## DIRECTIONS FOR THIS TASK
Up to and including the line with "Highlight the I3 VNC entry label", please reproduce the lines below exactly, beginning with the first.
START TASK INPUTS
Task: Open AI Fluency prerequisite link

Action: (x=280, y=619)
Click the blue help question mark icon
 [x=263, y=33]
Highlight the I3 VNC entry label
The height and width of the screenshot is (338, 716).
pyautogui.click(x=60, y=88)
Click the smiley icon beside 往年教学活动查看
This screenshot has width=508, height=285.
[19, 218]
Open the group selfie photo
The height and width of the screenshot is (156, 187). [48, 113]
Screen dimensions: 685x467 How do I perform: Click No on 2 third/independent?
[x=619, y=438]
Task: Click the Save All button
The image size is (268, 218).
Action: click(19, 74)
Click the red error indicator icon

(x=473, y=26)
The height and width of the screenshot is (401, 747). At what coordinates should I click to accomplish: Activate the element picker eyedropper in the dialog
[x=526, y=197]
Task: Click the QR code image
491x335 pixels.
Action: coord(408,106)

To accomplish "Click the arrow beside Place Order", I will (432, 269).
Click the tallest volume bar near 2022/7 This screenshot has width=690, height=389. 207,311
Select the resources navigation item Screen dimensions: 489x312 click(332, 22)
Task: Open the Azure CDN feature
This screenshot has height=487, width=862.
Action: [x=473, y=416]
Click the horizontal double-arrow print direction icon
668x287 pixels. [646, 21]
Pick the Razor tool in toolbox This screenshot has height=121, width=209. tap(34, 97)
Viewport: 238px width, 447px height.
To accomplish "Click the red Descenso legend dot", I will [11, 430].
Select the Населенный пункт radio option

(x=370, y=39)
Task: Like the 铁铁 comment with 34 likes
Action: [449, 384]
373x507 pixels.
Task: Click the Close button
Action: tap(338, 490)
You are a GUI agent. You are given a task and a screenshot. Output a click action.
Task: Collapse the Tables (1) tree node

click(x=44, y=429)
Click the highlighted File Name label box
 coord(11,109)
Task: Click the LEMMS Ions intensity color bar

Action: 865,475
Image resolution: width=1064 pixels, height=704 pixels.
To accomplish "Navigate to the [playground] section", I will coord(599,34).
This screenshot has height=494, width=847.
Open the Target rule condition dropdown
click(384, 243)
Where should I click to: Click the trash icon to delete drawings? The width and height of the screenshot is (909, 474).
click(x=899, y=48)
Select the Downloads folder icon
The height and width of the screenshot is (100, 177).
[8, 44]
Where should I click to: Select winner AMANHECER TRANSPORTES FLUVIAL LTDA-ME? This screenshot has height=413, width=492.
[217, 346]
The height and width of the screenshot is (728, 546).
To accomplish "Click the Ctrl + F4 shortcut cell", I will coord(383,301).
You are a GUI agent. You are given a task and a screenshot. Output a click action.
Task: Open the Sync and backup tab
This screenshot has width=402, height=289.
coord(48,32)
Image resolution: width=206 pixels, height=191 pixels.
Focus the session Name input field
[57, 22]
END TASK INPUTS
## FINISHED TASK
Task: Open AI Fluency prerequisite link

Action: (x=280, y=619)
Click the blue help question mark icon
 [x=263, y=33]
Highlight the I3 VNC entry label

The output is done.